Dox- and bleomycin-induced mice were treated i.v. with 1000 μg/kg of either soluble recombinant human Thy-1-Fc (Enzo Life Science, ALX-522-091-C050) or Thy-1(RLE)-IgG Fc (Enzo Life Science, ALX-522-097-C050), IgG-FC (Enzo Life Science, ALX-203.005.2060), or with saline. Lungs were assessed 1 week after treatment by histopathology (H&E and Trichrome staining) and collagen content (measuring hydroxyproline), and profibrotic genes Col1α1, Col3α1, and mTgfb1 were measured in the lung tissue extracts by qPCR. Expression of αSMA and αv integrin in lung slides was determined by IF.

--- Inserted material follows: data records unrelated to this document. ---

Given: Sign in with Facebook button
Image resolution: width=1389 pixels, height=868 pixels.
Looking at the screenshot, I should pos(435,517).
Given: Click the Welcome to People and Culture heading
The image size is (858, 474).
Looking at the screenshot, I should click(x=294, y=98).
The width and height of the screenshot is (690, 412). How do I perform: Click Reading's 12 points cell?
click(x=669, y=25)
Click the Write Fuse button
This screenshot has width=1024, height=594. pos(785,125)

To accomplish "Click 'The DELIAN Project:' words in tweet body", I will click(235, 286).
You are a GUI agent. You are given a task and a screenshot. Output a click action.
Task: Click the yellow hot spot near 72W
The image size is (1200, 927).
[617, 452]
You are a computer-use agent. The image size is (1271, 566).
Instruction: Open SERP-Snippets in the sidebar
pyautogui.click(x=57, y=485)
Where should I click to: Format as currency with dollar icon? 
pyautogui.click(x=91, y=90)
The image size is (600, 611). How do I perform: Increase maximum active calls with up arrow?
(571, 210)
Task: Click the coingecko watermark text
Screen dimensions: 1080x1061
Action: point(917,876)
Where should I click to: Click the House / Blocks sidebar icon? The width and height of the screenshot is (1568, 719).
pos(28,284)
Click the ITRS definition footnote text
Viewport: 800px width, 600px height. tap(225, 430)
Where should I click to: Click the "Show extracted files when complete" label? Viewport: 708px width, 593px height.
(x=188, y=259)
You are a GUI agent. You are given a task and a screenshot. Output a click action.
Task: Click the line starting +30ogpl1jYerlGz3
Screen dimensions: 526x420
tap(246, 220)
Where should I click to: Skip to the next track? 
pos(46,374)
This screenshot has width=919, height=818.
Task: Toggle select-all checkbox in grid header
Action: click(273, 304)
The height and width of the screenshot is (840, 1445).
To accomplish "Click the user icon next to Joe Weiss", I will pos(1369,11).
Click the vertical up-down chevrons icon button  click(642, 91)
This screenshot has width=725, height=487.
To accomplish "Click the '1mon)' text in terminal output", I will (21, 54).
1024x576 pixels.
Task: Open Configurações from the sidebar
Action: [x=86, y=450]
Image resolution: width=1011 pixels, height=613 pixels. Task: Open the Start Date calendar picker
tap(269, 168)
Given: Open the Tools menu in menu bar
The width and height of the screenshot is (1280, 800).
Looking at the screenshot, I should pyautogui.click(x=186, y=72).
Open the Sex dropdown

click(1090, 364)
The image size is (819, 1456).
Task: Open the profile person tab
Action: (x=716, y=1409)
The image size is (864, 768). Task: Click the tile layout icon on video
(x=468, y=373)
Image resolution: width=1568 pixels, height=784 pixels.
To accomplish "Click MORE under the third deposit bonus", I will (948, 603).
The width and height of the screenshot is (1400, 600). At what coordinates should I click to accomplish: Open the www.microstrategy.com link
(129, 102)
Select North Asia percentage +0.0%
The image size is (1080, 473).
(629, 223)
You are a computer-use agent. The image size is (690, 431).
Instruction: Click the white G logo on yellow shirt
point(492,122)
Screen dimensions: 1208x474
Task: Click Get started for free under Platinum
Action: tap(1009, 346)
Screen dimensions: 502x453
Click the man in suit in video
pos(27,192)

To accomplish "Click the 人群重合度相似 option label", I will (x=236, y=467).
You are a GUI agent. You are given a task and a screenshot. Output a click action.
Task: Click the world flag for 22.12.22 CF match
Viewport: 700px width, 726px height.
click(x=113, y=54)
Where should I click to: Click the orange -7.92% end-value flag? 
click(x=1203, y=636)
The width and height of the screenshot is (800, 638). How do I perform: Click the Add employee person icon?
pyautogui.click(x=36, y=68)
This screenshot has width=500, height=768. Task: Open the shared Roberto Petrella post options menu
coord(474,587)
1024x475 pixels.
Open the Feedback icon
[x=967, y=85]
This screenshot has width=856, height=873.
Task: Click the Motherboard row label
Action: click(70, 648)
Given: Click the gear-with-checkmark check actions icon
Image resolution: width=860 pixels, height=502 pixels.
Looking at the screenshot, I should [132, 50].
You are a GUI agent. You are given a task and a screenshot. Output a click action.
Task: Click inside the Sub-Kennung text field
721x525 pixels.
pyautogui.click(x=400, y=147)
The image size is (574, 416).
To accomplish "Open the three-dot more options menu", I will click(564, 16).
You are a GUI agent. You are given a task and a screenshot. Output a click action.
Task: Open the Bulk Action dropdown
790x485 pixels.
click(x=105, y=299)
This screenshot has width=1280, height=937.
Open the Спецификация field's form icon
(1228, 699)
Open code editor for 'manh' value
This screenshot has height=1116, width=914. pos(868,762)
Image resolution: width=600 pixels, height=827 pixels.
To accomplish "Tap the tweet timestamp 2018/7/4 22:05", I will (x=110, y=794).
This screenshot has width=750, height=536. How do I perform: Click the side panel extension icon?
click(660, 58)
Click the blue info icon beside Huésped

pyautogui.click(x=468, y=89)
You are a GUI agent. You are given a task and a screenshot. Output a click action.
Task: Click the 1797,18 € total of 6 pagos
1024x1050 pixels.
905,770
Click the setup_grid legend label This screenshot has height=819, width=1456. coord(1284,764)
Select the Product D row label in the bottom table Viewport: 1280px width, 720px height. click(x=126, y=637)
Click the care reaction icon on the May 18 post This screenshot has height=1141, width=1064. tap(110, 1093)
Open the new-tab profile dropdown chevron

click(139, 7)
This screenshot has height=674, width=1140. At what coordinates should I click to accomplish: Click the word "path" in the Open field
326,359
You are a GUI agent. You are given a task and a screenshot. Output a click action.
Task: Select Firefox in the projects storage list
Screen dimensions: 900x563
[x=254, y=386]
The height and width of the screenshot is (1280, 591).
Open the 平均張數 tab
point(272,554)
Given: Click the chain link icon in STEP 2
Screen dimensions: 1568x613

Histopathological analysis.

Lungs were fixed (10% formalin at a constant pressure of 20 cm H₂O) and paraffin embedded. Five-μm-thick sagittal sections of all lobes of fixed lungs were cut and subsequently stained with H&E and Masson’s Trichrome to evaluate histopathologic changes. Severity of fibrosis was quantified from H&E-stained entire lungs using the Ashcroft scoring system (39). The degree of fibrosis was graded from 0 (normal lung) to 8 (severe distortion of structure, large fibrous areas, and honeycomb lesions). The mean score from all fields (magnification, ×200; average 30 fields/animal) was taken as the fibrosis score.

IF.

Lungs were sectioned at 6 μm (paraffin embedding) or 10 μm (OCT embedding), followed by double IF with antibodies. Briefly, lung slides were fixed with 3.7% formaldehyde for 10 minutes, permeabilized with 0.25% Triton X-100 (Thermo Fisher Scientific) for 8 minutes, and blocked with1% BSA (Amresco) for 1 hour. Lung sections were incubated at 4°C overnight with primary antibodies: Thy-1 (1:300, Bio-Rad, Mca1474), WOW-1 (1:200, a gift from Sanford Shattil, UCSD), αSMA (1:300, abcam, Ab21027), αv integrin (CD51) (1:200, eBioscience, 12-0512-81), and TGF-β1 (1:200, GeneTex, 110630). After the sections were washed with PBS, Alexa Fluor–coupled secondary antibodies (1:1000, Invitrogen), goat anti-rabbit IgG (H+L), and Texas Red (1:250, Thermo Fisher, T-2767) were used as secondary antibodies. Nuclear staining was carried out with DAPI using ProLong Diamond Antifade Mountant medium (Invitrogen, P36962). Fluorescence images were captured on a BZ-X700 microscope (Keyence). To determine the fluorescence signal in tissue sections, fluorescent cells in 5 randomly different high-power fields from each slide were quantified.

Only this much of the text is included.